Now, Kempes is joining SFI as resident faculty. 

Throughout his career, Kempes has been interested in the ultimate limits of systems and in where scaling laws break down. This has led him to pursue questions about the physiological limits constraining life on Earth, from how small any bacteria can become, to how large any mammal could grow, to how high trees in a particular environment can reach.

“Many of the ideas I’ve worked on at SFI are ideas I’ve been interested in for a long time — questions about the origins of life on earth, points of life’s transitions, and ultimate limits in life. What’s changed is how these get linked to other ideas in the SFI community,” says Kempes. SFI encourages cross-pollination of research ideas, intellectual freedom, and serious critique at just the right times, says Kempes, and that has allowed him to expand his research questions to other systems like human societies.
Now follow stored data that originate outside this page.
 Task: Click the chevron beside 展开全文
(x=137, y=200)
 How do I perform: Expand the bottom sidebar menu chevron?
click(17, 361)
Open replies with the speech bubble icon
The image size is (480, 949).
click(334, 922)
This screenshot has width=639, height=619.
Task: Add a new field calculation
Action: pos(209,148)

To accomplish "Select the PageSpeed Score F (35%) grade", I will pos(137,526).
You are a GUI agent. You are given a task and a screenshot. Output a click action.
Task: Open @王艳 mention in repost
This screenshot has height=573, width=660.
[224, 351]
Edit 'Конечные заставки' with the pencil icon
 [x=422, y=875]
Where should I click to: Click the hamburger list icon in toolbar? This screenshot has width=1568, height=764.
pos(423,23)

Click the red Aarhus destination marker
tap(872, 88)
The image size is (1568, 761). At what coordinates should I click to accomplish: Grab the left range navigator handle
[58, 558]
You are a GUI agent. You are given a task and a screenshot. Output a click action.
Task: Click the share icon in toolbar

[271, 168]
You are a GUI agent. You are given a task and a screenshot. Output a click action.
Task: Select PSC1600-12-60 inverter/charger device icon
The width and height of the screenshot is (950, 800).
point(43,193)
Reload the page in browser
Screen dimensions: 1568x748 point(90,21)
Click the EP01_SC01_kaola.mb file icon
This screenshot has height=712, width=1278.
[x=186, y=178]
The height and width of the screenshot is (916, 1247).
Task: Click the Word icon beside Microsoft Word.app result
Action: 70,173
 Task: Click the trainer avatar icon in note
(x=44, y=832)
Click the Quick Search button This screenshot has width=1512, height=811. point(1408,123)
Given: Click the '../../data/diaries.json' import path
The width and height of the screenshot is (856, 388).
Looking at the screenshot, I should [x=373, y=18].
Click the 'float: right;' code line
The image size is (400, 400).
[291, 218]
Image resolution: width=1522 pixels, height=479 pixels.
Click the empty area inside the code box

“I’m excited to continue to pursue my research at SFI,” he says. “It’s a place that constantly asks people to think more deeply and find deeper layers to their own work.” He’ll continue to pursue detailed questions about the origins-of-life and scaling, but what Kempes looks forward to most is more cross-discipline collaboration that explores the fundamental ideas of science. 

“This is the best place to do the type of work I want to do,” he says.